Une épreuve longue et stressante. C’est en substance le sentiment partagé hier matin par des candidats au baccalauréat à l’issue de l’examen de mathématique.
Cette seconde journée du Bac 2025 a vu au programme pour les sept filières, les épreuves de mathématiques et d’anglais l’après-midi. Elle est perçue comme la «journée des scientifiques », nous dira un élève. Un petit groupe de candidats, tous scientifiques, que nous avons rencontrés au niveau du centre d’examen du CEM Haroun El Rachid (Alger-centre), ont tous affirmé que l’épreuve de mathématique a été «plus difficile que prévu». Aucune question-piège, mais des exercices, qui ont, disent-ils, «nécessité beaucoup de temps (…) ». «Je ne sais pas quoi mettre sur ma copie», admet un lycéen visiblement encore stressé après plus de trois heures face au sujet.

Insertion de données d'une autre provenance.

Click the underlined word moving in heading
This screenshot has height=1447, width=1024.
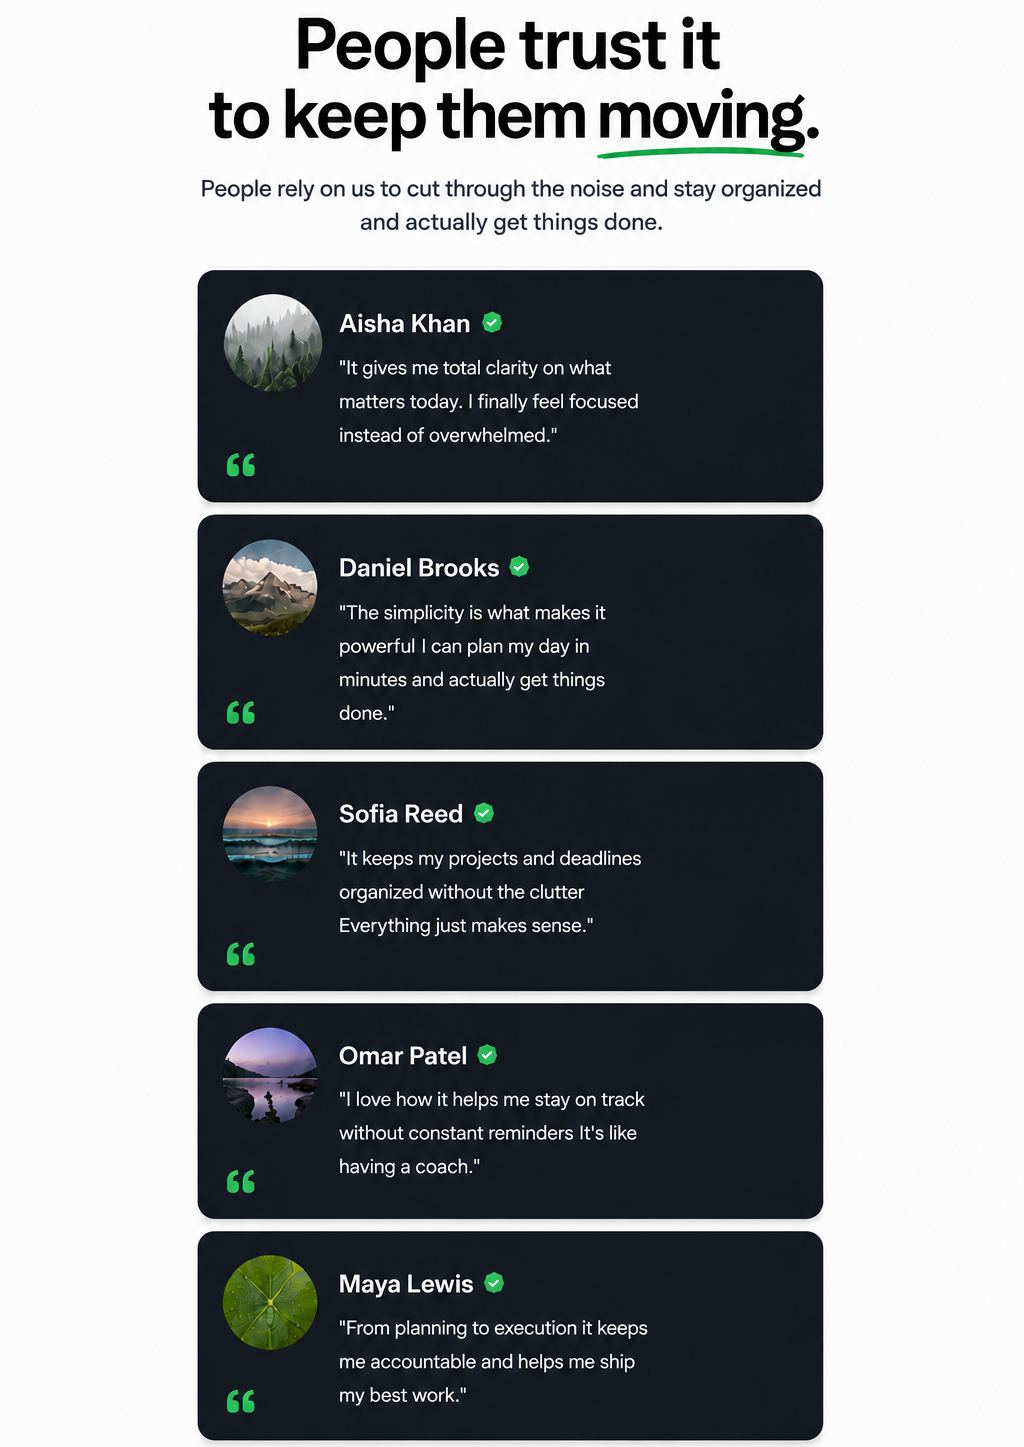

L’épreuve de math, pour les scientifiques, et plus encore pour la filière des mathématiques, est perçue comme le moment le plus important du baccalauréat : «La journée à ne pas rater pour espérer décrocher le diplôme», lance pour sa part, un de nos interlocuteurs. Les coefficients de la matière, entre 5 et 7, pour les filières des sciences expérimentales, de gestion, de techniques et de mathématiques, laissent en effet peu de doute sur l’importance de l’épreuve, et sur la nécessité «d’obtenir au moins la moyenne». Toutefois, la difficulté, ou non, d’une épreuve reste très subjective. Ainsi, contrairement aux quelques témoignages recueillis, d’autres candidats estiment que le sujet proposé hier matin a été, «plutôt abordable». Il se rapporte selon lui aux sujets révisés en cours. «Le plus difficile a été de choisir la bonne question», précise-t-il. Notre interlocuteur, qui passe le bac pour la seconde fois, explique en effet qu’il a pu éviter son «erreur» de l’année dernière. «L’épreuve est stressante (…) il faut s’y préparer mais surtout il faut savoir gérer le temps», ajoute-t-il. Les trois heures et demie», accordées à la filière scientifique sont en effet qualifiées de «juste suffisantes».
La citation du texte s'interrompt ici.